Tuesday, March 3, 2015

Using Mockito to help test retry code...

There are times when you want to make sure that your code can retry an operation that might occaisionally fail due to environment issues.  For example, while using AWS SDK to get an object from S3 you might sometimes get an AmazonClientException - perhaps because of an endpoint being temporarily unreachable. You can simulate this situation using Mockito for the AmazonS3Client.
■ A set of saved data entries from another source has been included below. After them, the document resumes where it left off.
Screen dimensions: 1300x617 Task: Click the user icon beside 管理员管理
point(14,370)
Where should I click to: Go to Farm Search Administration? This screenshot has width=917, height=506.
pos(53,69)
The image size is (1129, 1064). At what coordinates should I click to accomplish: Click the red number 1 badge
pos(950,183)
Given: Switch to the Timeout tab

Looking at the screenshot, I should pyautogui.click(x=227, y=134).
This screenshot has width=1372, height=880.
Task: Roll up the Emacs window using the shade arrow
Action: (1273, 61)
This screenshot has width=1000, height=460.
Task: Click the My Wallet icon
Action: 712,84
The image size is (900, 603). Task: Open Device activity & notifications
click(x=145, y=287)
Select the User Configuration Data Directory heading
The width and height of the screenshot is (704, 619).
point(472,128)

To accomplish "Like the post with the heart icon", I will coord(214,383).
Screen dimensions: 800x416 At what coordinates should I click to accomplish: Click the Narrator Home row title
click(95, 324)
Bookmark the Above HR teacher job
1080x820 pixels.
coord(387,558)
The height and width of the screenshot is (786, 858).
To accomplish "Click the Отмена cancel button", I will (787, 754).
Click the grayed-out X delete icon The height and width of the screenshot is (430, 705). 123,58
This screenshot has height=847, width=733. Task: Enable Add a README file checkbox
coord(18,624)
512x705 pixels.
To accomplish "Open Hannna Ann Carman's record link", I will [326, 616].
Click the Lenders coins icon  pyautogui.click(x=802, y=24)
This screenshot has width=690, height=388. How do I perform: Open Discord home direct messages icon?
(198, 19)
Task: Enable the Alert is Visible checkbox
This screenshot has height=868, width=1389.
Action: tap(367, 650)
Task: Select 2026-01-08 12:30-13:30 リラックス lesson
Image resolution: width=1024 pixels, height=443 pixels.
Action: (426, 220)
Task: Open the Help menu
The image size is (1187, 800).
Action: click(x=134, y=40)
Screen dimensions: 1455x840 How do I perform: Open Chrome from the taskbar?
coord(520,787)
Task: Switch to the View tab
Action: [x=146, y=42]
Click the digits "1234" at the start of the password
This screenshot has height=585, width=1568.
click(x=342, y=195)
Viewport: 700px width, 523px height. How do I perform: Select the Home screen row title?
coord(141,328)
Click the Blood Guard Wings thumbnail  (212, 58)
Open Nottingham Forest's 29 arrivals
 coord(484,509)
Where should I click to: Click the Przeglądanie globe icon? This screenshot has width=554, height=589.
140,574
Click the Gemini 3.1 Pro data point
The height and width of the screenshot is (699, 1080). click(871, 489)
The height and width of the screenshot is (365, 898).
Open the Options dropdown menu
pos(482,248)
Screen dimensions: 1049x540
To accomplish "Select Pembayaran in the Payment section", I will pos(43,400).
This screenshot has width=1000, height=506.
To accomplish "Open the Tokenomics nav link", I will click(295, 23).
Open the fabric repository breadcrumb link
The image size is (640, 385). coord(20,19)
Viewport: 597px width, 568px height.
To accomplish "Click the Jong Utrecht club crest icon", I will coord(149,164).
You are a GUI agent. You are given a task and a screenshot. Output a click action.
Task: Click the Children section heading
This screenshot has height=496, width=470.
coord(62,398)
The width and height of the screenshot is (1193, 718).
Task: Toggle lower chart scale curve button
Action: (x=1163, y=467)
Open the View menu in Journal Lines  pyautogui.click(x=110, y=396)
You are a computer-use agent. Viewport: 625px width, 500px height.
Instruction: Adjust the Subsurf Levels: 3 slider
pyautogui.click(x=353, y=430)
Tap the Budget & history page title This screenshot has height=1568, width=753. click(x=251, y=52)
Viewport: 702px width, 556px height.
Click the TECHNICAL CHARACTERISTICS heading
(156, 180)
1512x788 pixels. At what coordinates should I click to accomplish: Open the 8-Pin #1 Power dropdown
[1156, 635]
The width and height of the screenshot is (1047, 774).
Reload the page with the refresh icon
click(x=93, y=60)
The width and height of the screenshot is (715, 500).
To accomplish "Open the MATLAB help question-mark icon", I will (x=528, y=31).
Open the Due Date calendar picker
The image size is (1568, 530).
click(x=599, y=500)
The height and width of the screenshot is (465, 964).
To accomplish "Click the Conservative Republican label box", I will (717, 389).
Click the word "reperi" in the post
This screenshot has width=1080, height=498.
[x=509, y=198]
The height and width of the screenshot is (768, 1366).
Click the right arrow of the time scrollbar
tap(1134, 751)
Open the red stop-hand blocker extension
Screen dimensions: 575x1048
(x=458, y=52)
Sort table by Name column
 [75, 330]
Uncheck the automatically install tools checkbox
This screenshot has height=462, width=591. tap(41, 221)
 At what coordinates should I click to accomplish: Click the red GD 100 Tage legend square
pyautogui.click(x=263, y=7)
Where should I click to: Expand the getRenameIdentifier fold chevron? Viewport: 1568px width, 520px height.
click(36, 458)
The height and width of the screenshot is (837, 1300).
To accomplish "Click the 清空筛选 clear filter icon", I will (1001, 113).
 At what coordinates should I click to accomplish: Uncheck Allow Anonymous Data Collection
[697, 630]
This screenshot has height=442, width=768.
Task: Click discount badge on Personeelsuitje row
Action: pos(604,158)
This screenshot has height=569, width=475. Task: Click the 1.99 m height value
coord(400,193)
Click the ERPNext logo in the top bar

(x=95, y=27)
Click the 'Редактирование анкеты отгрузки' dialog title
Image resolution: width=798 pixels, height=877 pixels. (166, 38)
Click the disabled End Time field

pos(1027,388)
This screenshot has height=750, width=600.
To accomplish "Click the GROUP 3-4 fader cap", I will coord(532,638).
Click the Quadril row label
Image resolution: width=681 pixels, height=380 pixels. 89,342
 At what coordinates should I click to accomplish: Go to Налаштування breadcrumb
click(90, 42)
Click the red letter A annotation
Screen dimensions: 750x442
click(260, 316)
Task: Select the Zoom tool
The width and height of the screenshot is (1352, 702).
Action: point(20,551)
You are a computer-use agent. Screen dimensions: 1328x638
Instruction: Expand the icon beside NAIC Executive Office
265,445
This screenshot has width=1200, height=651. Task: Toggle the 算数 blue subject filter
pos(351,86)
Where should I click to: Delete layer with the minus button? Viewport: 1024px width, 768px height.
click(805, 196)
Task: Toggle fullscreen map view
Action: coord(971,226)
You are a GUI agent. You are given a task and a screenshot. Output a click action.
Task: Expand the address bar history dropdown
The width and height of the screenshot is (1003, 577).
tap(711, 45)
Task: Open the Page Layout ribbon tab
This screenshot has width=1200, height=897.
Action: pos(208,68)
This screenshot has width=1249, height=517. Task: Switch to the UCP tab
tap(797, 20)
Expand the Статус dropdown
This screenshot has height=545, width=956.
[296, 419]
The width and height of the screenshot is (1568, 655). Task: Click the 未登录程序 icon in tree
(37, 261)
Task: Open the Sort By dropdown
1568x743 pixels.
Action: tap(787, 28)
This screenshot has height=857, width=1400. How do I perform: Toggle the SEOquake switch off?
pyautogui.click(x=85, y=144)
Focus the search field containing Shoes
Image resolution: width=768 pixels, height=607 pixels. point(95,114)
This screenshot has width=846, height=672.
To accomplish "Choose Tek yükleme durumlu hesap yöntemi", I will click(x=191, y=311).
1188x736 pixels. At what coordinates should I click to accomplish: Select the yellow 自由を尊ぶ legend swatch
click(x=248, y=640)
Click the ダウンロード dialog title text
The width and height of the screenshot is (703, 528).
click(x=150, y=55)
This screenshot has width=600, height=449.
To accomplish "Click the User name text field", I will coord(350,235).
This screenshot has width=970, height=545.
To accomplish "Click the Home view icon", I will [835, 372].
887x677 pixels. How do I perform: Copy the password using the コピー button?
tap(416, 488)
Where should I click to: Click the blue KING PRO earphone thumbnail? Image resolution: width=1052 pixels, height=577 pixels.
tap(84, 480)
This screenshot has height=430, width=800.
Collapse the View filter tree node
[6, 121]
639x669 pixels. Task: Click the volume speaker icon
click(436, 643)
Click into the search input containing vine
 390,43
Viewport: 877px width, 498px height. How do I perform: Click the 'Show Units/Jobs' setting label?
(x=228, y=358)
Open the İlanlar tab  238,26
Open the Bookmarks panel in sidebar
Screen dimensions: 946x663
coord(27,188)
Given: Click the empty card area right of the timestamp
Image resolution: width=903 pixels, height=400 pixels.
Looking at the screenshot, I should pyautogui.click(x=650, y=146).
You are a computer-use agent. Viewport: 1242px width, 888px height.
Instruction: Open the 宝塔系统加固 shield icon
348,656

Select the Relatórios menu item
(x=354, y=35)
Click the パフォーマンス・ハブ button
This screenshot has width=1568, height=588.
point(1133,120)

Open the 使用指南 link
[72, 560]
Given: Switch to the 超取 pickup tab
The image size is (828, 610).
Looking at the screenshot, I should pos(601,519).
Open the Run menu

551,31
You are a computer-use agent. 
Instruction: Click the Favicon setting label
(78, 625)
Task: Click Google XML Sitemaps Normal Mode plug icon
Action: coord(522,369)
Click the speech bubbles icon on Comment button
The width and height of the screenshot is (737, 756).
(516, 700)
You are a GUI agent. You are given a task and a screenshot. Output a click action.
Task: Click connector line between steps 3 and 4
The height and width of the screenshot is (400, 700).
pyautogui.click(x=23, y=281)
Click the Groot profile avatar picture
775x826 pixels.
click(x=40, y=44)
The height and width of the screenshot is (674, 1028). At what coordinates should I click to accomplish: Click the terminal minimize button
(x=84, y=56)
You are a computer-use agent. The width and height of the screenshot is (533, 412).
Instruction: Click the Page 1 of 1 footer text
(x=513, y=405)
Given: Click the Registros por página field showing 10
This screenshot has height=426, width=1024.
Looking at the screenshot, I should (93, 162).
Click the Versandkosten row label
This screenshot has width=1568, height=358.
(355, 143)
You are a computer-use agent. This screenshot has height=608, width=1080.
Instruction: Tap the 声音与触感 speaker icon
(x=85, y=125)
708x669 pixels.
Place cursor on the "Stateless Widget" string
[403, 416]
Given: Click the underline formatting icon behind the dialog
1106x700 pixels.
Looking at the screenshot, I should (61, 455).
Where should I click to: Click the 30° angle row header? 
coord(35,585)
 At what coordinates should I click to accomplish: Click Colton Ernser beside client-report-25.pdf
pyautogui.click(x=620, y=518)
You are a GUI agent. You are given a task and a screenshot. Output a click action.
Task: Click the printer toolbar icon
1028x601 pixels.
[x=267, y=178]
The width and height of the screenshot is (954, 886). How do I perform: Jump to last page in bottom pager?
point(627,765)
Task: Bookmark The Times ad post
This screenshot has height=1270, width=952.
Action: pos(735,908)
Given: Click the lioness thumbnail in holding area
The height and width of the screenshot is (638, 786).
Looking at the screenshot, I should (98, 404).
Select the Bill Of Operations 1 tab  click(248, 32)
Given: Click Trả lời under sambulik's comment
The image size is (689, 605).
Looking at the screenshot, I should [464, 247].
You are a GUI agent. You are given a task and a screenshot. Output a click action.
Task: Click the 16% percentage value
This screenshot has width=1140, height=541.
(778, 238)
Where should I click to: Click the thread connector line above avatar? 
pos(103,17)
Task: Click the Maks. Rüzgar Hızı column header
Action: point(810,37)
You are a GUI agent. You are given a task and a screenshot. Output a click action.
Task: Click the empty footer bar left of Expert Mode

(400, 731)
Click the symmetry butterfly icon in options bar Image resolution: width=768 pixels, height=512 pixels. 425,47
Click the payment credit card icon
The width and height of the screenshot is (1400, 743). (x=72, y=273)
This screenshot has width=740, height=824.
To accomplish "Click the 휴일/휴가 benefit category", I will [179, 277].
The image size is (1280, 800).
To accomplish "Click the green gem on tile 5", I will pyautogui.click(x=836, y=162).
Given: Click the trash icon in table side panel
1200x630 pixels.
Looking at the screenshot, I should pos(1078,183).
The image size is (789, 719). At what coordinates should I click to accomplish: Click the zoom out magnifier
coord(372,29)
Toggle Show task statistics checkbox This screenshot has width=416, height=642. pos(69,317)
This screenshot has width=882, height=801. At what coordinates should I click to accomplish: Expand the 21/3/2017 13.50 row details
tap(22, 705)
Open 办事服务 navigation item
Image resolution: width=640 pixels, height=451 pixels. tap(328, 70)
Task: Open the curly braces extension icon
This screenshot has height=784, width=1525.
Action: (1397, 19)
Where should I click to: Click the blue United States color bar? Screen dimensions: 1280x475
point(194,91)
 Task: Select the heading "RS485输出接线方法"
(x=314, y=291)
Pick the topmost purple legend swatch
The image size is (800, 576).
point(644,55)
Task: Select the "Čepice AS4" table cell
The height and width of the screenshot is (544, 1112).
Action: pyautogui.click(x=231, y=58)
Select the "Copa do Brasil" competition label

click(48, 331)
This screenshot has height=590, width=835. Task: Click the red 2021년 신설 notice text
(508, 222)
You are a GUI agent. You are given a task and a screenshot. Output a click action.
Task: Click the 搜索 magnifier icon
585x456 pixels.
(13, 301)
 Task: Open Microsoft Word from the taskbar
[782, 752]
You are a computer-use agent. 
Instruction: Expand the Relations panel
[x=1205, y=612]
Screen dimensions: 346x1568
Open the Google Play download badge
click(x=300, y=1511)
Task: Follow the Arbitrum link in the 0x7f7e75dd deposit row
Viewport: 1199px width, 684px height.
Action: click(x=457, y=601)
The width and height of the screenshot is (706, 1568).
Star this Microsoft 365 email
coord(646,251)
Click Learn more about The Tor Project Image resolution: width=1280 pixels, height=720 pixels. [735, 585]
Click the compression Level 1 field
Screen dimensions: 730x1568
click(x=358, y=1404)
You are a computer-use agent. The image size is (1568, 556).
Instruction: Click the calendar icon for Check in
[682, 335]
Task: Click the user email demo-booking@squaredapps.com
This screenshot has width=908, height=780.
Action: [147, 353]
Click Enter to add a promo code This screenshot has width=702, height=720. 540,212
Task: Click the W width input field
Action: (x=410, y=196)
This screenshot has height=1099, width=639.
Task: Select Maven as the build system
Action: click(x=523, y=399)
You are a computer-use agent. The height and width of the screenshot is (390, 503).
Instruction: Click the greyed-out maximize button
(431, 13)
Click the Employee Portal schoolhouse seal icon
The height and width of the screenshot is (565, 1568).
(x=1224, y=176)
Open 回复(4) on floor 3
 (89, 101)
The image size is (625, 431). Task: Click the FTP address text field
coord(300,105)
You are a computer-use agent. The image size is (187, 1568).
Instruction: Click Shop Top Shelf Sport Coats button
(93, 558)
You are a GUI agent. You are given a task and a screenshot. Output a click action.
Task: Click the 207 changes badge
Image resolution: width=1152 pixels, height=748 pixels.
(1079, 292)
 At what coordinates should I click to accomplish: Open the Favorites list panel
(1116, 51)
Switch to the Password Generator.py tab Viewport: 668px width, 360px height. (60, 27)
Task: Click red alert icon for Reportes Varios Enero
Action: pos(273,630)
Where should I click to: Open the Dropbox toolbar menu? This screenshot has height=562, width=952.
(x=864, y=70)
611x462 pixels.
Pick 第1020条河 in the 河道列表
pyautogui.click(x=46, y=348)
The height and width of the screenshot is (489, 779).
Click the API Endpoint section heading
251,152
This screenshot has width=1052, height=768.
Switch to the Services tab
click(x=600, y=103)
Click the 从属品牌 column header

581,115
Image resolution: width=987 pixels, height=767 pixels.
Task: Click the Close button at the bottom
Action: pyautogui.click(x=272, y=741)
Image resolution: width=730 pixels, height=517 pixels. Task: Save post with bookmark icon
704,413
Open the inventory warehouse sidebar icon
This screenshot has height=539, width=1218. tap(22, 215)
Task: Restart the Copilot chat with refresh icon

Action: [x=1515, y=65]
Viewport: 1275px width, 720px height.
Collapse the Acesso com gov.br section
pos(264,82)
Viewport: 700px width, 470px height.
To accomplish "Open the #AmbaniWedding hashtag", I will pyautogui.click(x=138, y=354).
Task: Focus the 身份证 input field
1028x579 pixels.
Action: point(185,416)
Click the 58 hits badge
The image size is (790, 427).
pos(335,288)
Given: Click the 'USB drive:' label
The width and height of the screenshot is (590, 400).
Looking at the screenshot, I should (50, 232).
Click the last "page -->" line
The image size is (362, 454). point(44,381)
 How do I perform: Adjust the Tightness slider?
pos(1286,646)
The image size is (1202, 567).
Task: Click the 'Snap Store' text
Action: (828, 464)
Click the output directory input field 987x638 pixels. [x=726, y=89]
Mockito provides a fluent style way of how your mock objects respond.  Here is an example:

    AmazonS3Client mockClient = mock(AmazonS3Client.class);
    S3Object mockObject = mock(S3Object.class);

    when(mockClient.getObject(anyString(), anyString()))
        .thenThrow(new AmazonClientException("Something bad happened."))
        .thenReturn(mockObject);

This will cause the code to throw an AmazonClientException on the first call to getObject(), but then return the mocked S3Object on the second call to getObject().

This means that you can have happy path tests where the call eventually succeeds, and a test that will show how your code handles all retries failing, by just setting up your mock with the desired configuration of "thenThrow" and "thenReturn" entries.